A CU Boulder-led team has laid out a series of mathematical calculations showing how one or more of the world’s elite men marathoners could break the storied two-hour mark, shaving about four and a half minutes off the current world record.
Kenyan Dennis Kimetto set the current world record of 2:02:57 at the Berlin Marathon in 2014.
According to postdoctoral researcher Wouter Hoogkamer, who led the new study – published online today in the journal Sports Medicine – the calculations for running a marathon in under two hours include the baseline physiological capacity to run Kimetto’s time. The team then considered biomechanical changes that could reduce energy consumption and improve running economy.
People have been thinking about the magical sub-two-hour marathon for a long time,” said Hoogkamer. “Our calculations show that a sub-two-hour marathon time could happen right now, but it would require the right course and a lot of organization.”
“People have been thinking about the magical sub-two-hour marathon for a long time,” said Hoogkamer. “Our calculations show that a sub-two-hour marathon time could happen right now, but it would require the right course and a lot of organization.”
So what is the recipe? For starters, the athletes would need shoes roughly 100 grams lighter (about the weight of a deck of cards) than Kimetto’s world record shoes, which weighed 230 grams, or just over eight ounces each.
A previous study led by Hoogkamer and Professor Rodger Kram showed running in 130-gram shoes could shave 57 seconds off a marathon time.
In addition, a record-breaking elite runner would do best running the first 13 miles of the race as a loop course behind a wedge of marathon “pacemakers.” He would need to draft behind them on a route that blocks the wind like a paved loop through a pine forest, said new study co-author Kram of the Department of Integrative Physiology.
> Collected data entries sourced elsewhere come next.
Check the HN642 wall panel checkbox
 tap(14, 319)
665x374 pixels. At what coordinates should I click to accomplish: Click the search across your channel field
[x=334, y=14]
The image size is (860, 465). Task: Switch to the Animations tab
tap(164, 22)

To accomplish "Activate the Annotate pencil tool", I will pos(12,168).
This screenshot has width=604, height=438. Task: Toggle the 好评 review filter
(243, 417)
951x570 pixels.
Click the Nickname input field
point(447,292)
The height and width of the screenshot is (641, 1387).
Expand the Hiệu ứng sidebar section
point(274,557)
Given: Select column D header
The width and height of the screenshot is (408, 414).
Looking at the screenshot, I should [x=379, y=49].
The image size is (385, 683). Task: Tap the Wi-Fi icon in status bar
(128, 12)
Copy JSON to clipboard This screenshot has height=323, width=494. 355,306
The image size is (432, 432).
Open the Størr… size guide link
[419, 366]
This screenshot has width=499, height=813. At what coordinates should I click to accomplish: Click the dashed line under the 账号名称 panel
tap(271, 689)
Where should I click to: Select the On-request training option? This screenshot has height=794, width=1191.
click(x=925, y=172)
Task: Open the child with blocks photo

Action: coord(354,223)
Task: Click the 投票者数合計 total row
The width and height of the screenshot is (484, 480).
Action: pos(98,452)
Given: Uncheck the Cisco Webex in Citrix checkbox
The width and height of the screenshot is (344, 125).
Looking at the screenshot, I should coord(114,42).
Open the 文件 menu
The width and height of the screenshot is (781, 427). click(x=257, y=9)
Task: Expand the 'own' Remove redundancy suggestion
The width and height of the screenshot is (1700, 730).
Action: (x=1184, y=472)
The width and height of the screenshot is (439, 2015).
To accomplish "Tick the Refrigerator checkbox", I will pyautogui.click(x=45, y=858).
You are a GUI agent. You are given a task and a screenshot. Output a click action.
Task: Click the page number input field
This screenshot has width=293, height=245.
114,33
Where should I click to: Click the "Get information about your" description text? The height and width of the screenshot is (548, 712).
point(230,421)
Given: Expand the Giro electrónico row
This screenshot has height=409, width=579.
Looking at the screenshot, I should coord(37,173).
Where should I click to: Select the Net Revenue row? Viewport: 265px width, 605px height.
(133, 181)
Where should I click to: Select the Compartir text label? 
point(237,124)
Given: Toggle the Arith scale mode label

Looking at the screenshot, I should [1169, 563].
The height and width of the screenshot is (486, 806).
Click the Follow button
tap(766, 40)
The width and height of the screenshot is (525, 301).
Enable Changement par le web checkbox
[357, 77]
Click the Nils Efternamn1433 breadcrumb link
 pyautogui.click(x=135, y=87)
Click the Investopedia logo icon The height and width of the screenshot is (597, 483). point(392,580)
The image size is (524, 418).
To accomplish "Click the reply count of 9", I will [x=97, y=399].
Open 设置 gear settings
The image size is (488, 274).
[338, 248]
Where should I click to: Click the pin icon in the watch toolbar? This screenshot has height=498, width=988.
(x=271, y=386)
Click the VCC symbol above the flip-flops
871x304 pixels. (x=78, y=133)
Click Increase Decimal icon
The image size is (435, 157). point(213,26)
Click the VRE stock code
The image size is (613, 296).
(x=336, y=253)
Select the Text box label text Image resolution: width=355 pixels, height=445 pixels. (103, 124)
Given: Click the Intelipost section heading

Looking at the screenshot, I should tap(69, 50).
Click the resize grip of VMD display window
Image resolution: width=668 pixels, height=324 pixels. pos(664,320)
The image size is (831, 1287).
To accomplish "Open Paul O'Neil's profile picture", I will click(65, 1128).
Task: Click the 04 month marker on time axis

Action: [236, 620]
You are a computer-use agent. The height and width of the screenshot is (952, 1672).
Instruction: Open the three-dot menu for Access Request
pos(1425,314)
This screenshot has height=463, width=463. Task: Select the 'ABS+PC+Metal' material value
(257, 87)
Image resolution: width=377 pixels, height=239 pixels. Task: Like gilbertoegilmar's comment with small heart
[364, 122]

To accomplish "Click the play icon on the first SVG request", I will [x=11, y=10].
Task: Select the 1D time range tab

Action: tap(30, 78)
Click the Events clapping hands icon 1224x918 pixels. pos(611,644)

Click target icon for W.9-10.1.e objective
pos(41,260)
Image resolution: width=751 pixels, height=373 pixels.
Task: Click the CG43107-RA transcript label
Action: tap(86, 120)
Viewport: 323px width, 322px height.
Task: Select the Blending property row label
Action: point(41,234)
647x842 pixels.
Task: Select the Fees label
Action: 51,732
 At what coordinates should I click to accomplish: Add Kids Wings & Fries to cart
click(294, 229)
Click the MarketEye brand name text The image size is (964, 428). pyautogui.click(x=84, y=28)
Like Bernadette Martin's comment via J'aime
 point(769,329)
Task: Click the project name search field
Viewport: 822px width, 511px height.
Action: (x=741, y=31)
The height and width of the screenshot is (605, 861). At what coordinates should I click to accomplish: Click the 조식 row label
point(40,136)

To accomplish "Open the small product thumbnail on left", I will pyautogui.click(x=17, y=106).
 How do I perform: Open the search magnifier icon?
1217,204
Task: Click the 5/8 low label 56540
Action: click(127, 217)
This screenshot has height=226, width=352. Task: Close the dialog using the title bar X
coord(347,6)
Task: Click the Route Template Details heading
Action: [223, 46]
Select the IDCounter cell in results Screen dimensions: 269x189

A 1971 study by a British scientist showed that one runner drafting one meter behind another runner in a wind tunnel can reduce air resistance by 93 percent, said Kram. But even reducing air resistance for the drafting runner by just 36 percent would improve running economy by 2.7 percent, the savings needed to facilitate a marathon time of 1:59.59 for an athlete capable of running a solo 2:03:00 marathon.
The second half of the race, according to the new study, should be slightly downhill but still within the regulations of the International Association of Athletics Federations (IAAF), with four top runners in a line, one behind the other, said Hoogkamer. They would need to take turns blocking the air resistance and cooperatively “drafting” off of each other, much like cyclists do in road races. This could reduce the metabolic cost of the drafting runners by about 5.9 percent, shaving about three minutes off the current world record.
Alternatively, the CU Boulder study showed marathon runners in the second half of the hypothetical course could also shave off about three minutes of time in the marathon if they were lucky enough to have a strong tailwind approaching 13 mph.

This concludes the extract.